Dataset excerpts:

☆ ☆ ☆

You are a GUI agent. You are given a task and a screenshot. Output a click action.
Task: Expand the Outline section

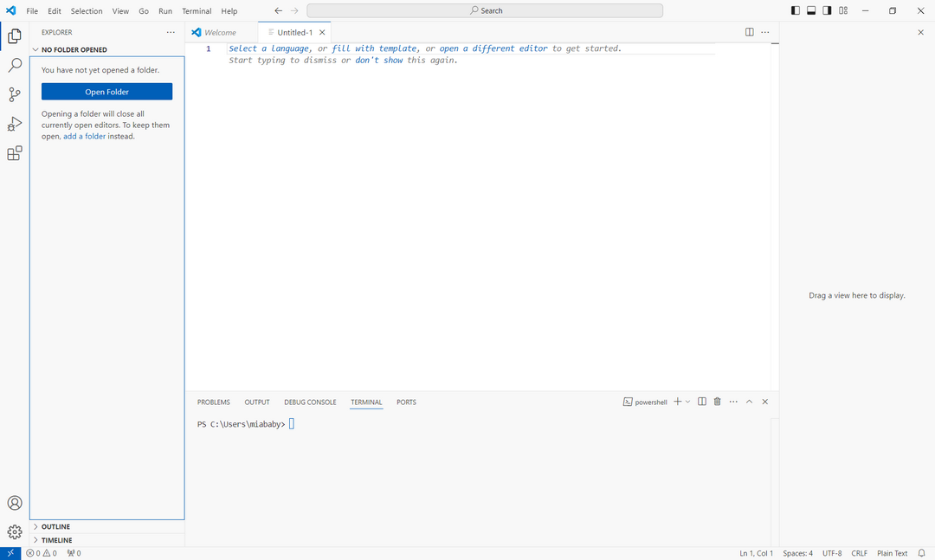click(x=55, y=526)
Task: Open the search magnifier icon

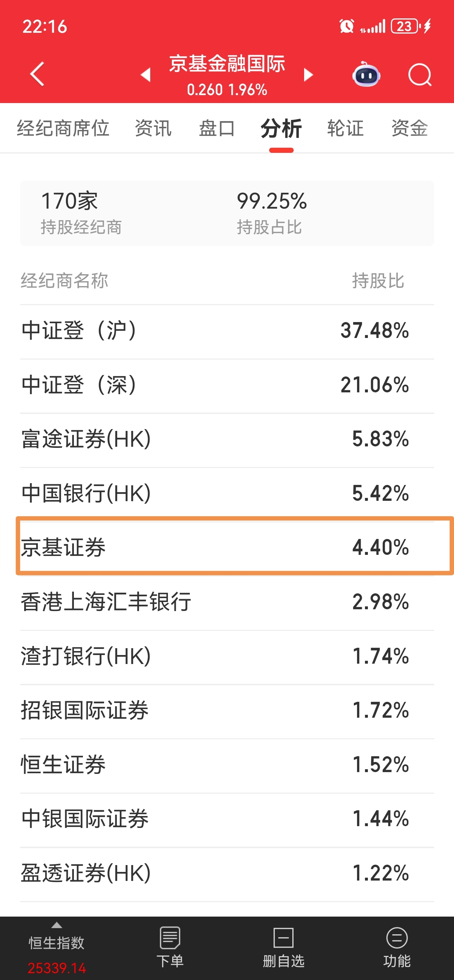Action: (420, 75)
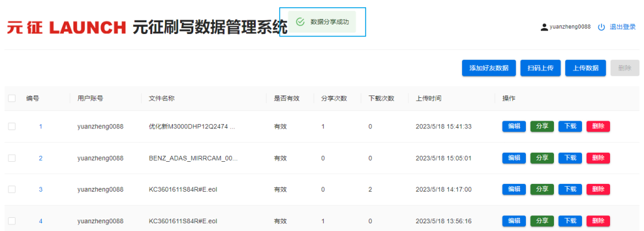Click green 分享 button for row 2
The height and width of the screenshot is (231, 644).
coord(542,158)

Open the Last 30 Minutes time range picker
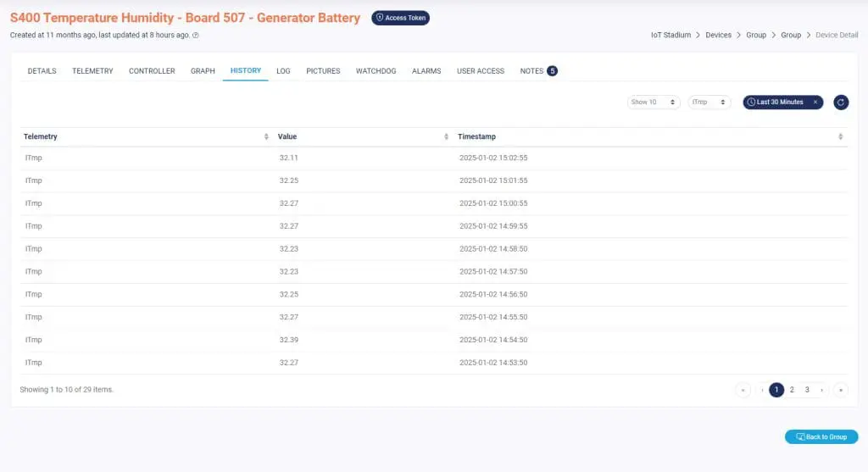point(779,102)
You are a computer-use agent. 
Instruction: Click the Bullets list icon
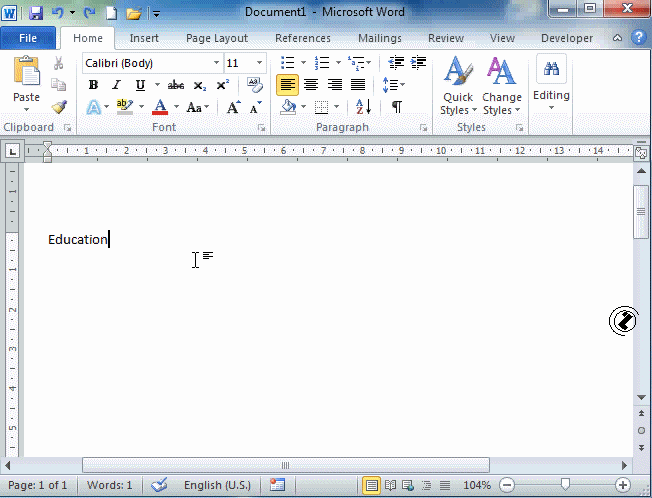287,63
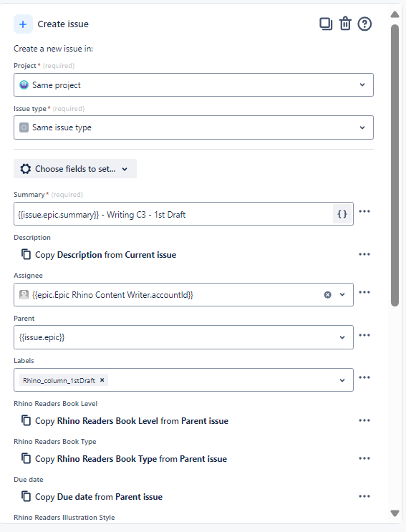
Task: Click the duplicate component icon
Action: point(326,24)
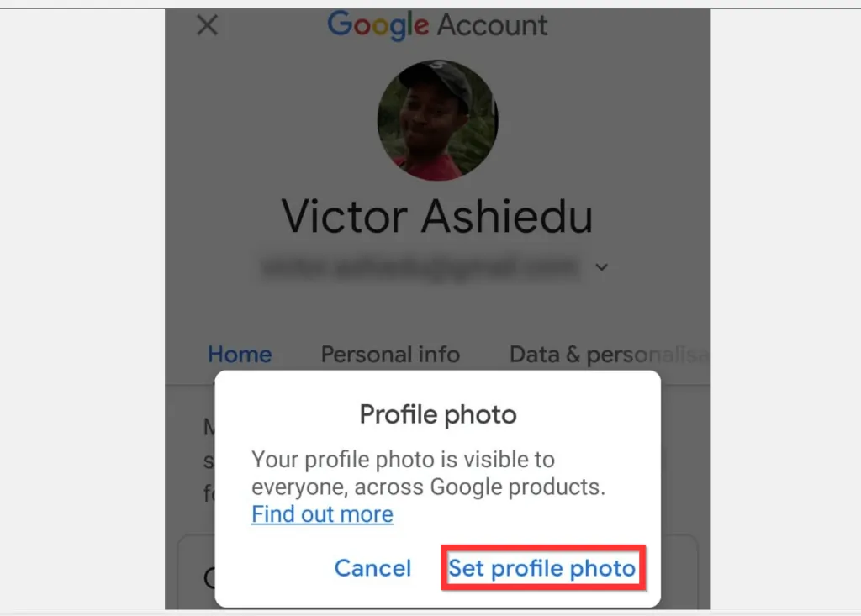The image size is (861, 616).
Task: Switch to the Home tab
Action: click(240, 355)
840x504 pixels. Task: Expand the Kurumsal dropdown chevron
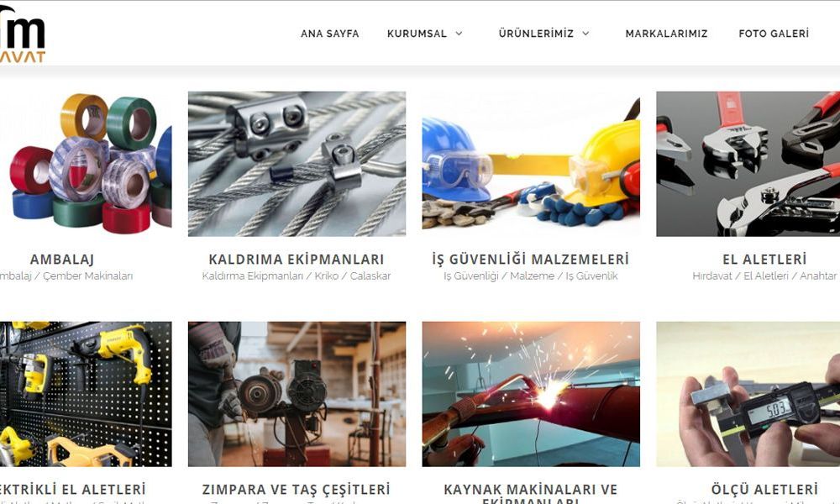pos(459,34)
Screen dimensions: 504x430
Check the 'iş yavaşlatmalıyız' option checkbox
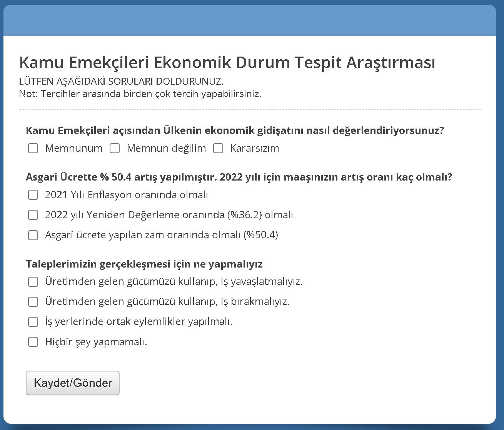coord(33,282)
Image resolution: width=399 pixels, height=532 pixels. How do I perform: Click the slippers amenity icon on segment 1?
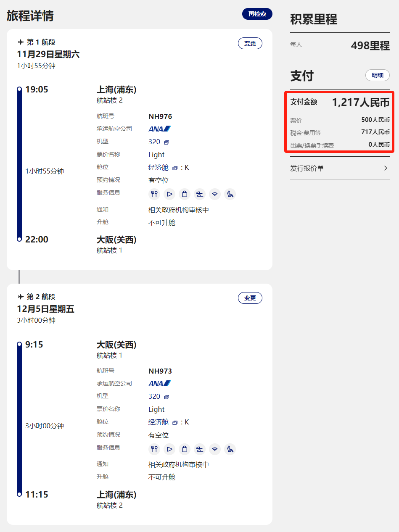(199, 194)
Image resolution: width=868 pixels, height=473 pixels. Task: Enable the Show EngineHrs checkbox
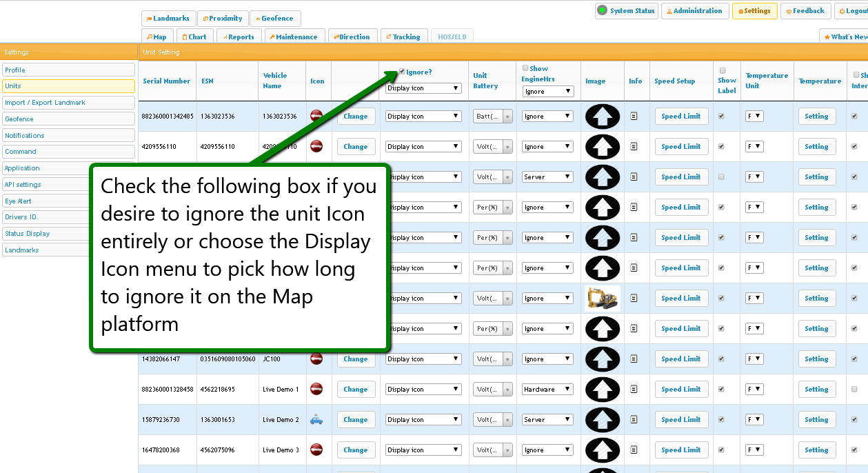click(525, 68)

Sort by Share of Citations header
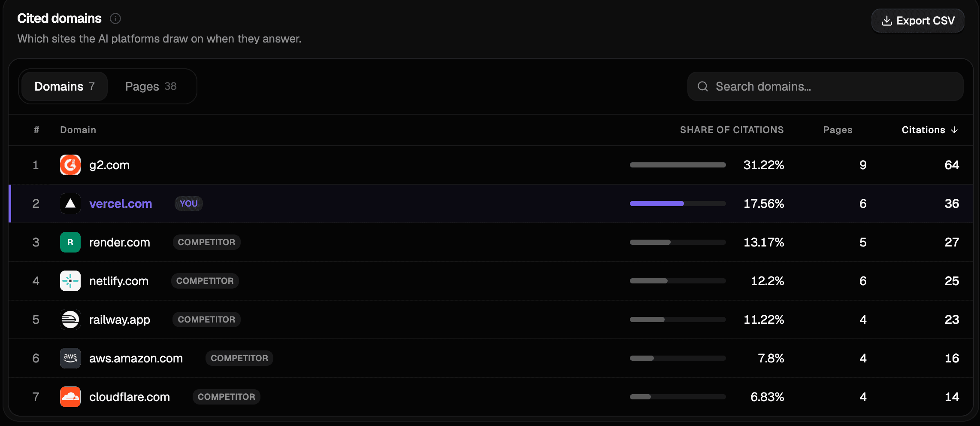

☆ ☆ ☆

Determine the number of lines in the data that include the word "agent", and provide that number without comment.

2